Experimental chamber
The experimental chamber consisted of a stainless steel holder for mounting a glass coverslip and a Plexiglas base that contained two inlets and one outlet (2). Inflow rates for the injury (I-solution) and control solutions (C-solution) were 30 and 75 µl/min, respectively. Two platinum electrodes embedded in the top of the chamber were used to stimulate a small cluster of myocytes immediately below. This stimulation initiated a wave of CaT that spread throughout the rest of the network with a propagation velocity of 6–9 cm/s. To determine the excitation threshold, we applied monophasic 1.2-ms pulses starting at 0.4 V/cm and then increased the stimuli in 0.1-V increments until each pacing pulse was followed by a CaT wave. The monolayer, which behaved as a syncytium, was then continuously paced at 0.2–0.5 Hz by a voltage 20% higher than the excitation threshold (average threshold values were 0.8 V/cm). Although we were able to observe reperfusion arrhythmias at 37°C, the temporal resolution of CaT recordings decreased substantially at this temperature. Consequently, we conducted the experiments at 25°C by mounting the stainless steel holder in a microincubator (Medical Systems) equipped with a Peltier controller, which provided a constant temperature inside the chamber. We chose not to employ a lower temperature, because of a decrease in gap junctional permeability, which occurs at temperatures below 20°C (8).
Experimental protocols
All solutions, including the I-solution, were equilibrated with atmospheric oxygen. The experiments were conduced in either spontaneously beating or paced (if intrinsic frequency was <0.1 Hz) monolayers. Initially, cells were superfused for 10–20 min with a control Tyrode solution containing (in mM) 136 NaCl, 0.8 MgCl2, 4.0 KCl, 1.2 CaCl2, 5.6 glucose, and 10 HEPES; pH 7.3. Subsequently, within 15 s after the onset of I-solution, an I-zone was created as described previously (2). This I-zone was surrounded by a control zone (C-zone), which was composed of myocytes superfused by control Tyrode solution. Washout with the control Tyrode solution constituted “reperfusion.” The “microreperfusion” protocol was accomplished by substituting a washout step with increased relative inflow rates for the C- and I-solutions. Specifically, flow from a 5-ml syringe was added in parallel to flow from the control 30-ml syringe. This increased the flow of C-solution from 75 to 90 µl/min (while inflow of the I-solution remained the same) and effectively reduced the size of the I-zone.

Data:
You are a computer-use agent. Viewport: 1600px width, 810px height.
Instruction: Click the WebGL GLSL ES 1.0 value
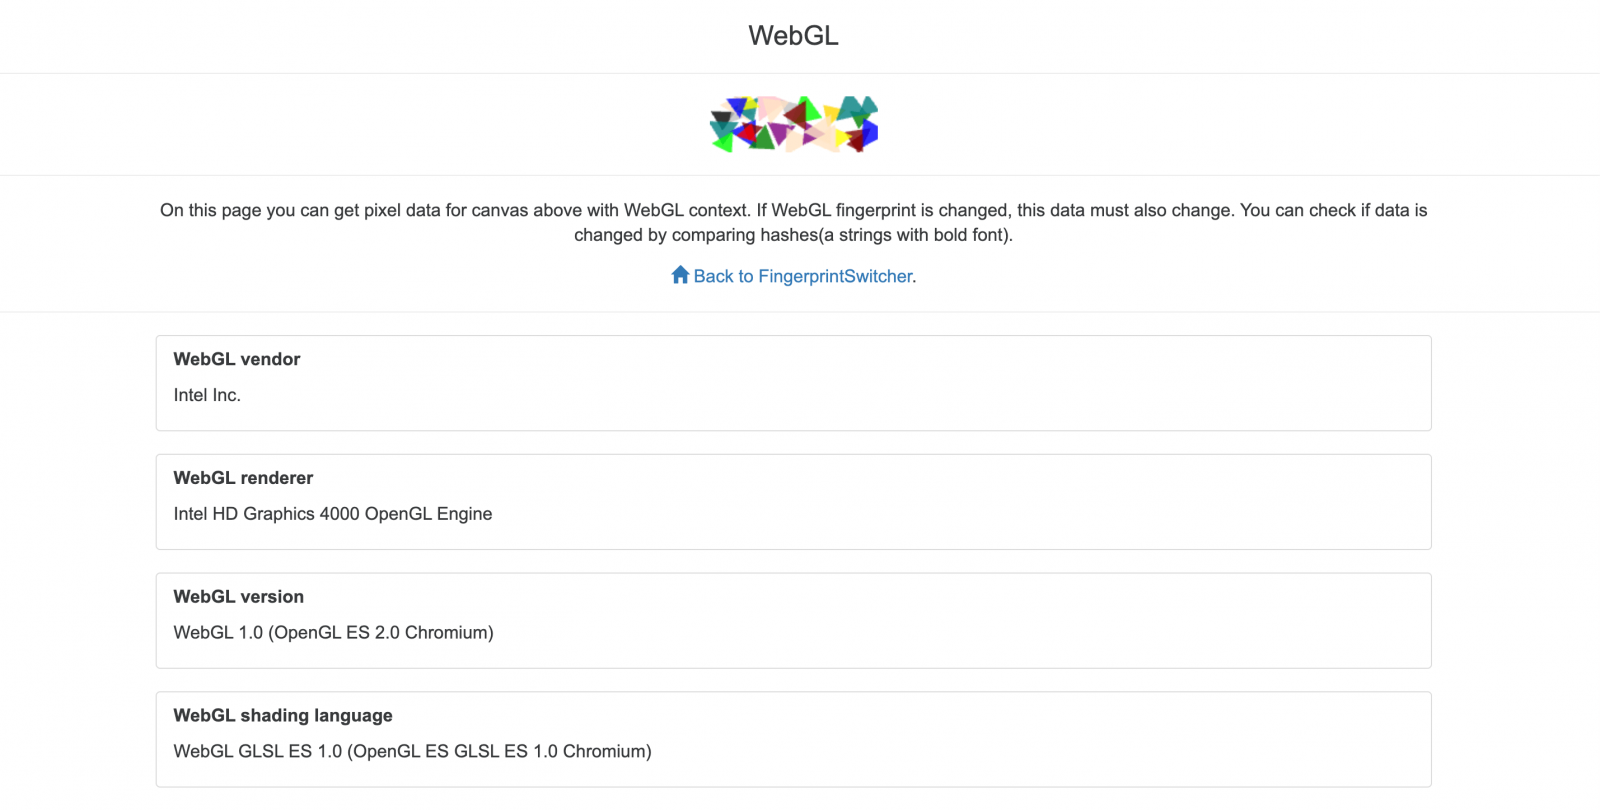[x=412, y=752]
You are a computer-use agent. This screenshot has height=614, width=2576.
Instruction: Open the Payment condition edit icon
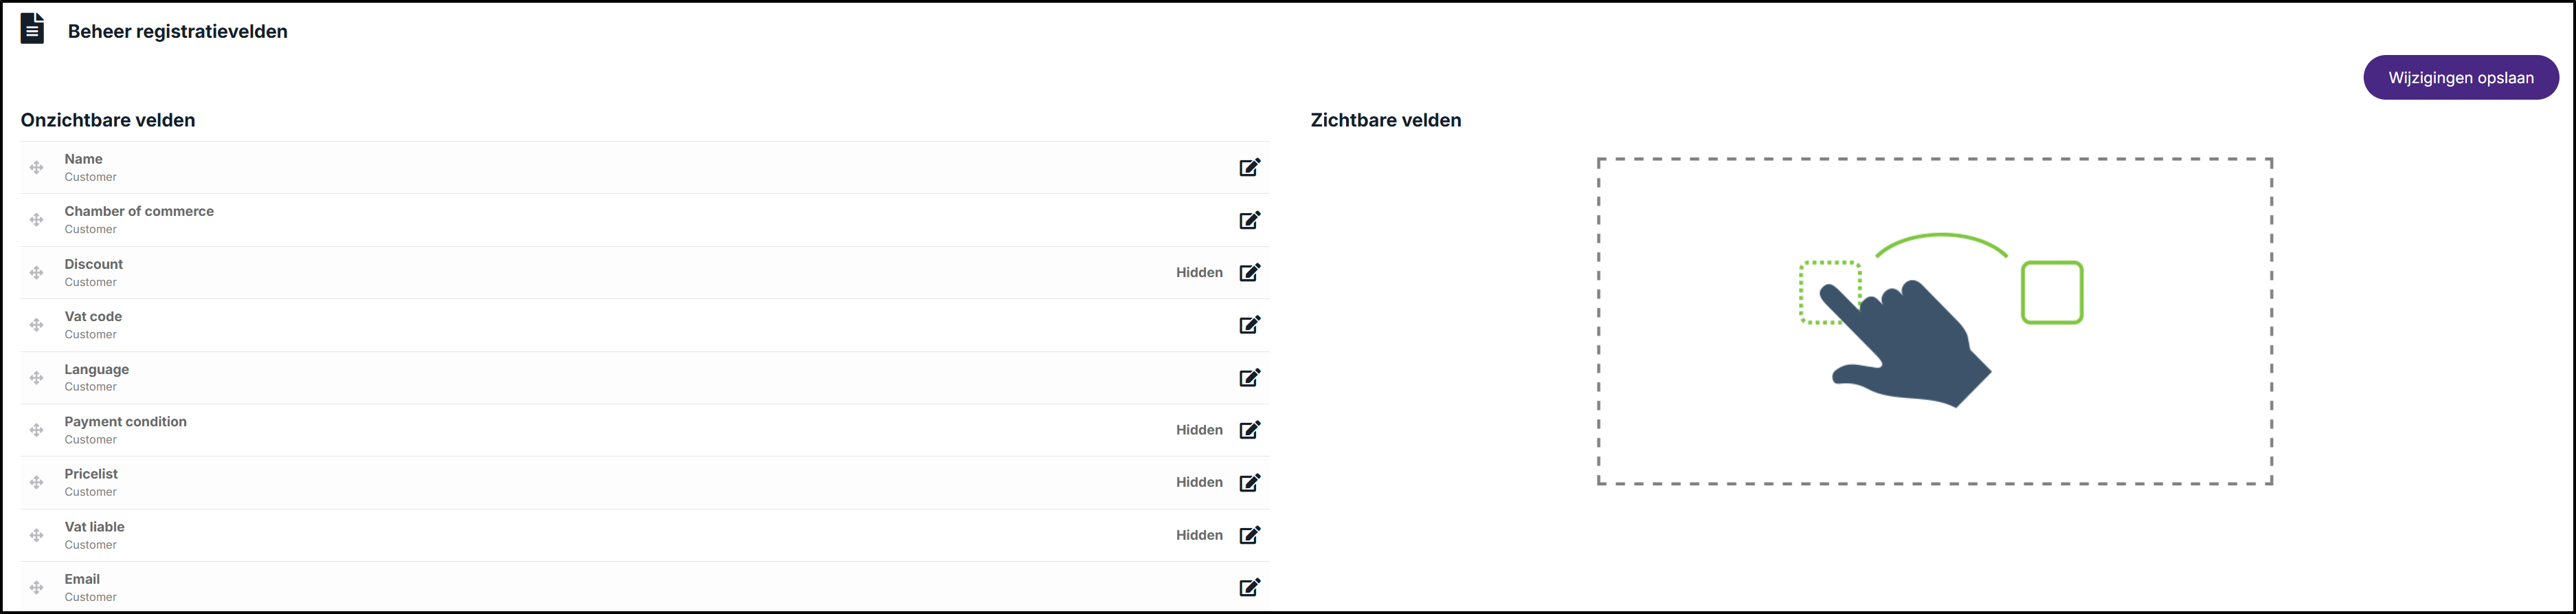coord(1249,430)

List of tasks:
1: In the methods text on myocyte monolayers, what components make up the control Tyrode solution, and at what concentration (in mM) is each present?
2: Extend the methods text on myocyte monolayers, starting after its final sentence.
The entries are material kept apart from the methods text on myocyte monolayers.

Results for each task:
1: 136 NaCl, 0.8 MgCl2, 4.0 KCl, 1.2 CaCl2, 5.6 glucose, 10 HEPES

2:
Injury solution
The terms “ischemic” or “injury” environment in our study refer to a solution that reproduces certain elements of the extracellular milieu of ischemic cells (2, 48). It consisted of (in mM) 136 NaCl, 0.8 MgCl2, 8 KCl, 1.2 CaCl2, 20 deoxyglucose, 2 heptanol, 5 HEPES, and 5 MES; pH 6.5. Inclusion of the gap junction uncoupler heptanol allowed us to mimic the uncoupling effects of free fatty acids, e.g., arachidonic and palmitoleic acids, which have been shown to accumulate in the extracellular milieu of ischemic tissue (12, 38). In neonatal rat cardiomyocytes, 2 mM heptanol reversibly inhibits gap junction permeability (6, 46), whereas it’s effect on and spontaneous contractions is negligible (4, 23).
Acquisition systems
Fluo 4-loaded cells were imaged with low power magnification objectives (Olympus PlanApo ×2/0.08 numerical aperture and UPlanFl ×10/0.3 numerical aperture) to capture the I- and C-zones simultaneously. For the experiments shown in Figs. 1, 2, 4, and 5, the BioRad MRC 1024 confocal system was used. Experiments presented in Fig. 3 were acquired with a Metafluor Imaging System equipped with an intensified charge-coupled device camera (Pentamax, Princeton Instruments).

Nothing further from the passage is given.